-- Try it --
From the line containing "Click the คลิก link in Order Link" through the last line of the material, copy every line exactly, both ends inclusive; do not copy pictures.
--*--
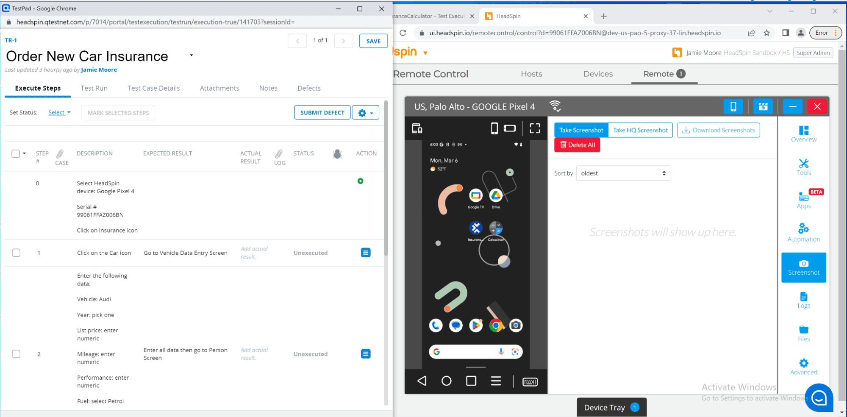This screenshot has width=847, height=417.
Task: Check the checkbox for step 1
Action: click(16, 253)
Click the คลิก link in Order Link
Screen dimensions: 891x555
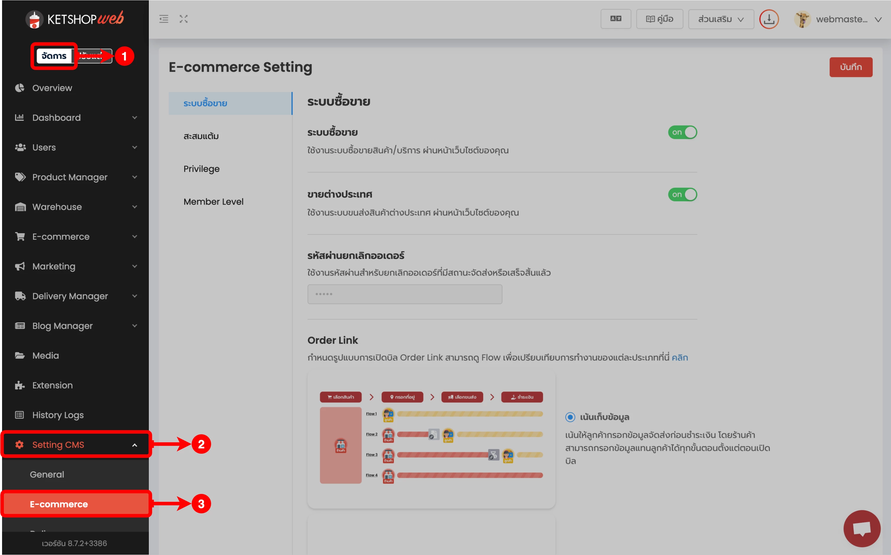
--*--
-- Reply --
Click the คลิก link in Order Link
Screen dimensions: 891x555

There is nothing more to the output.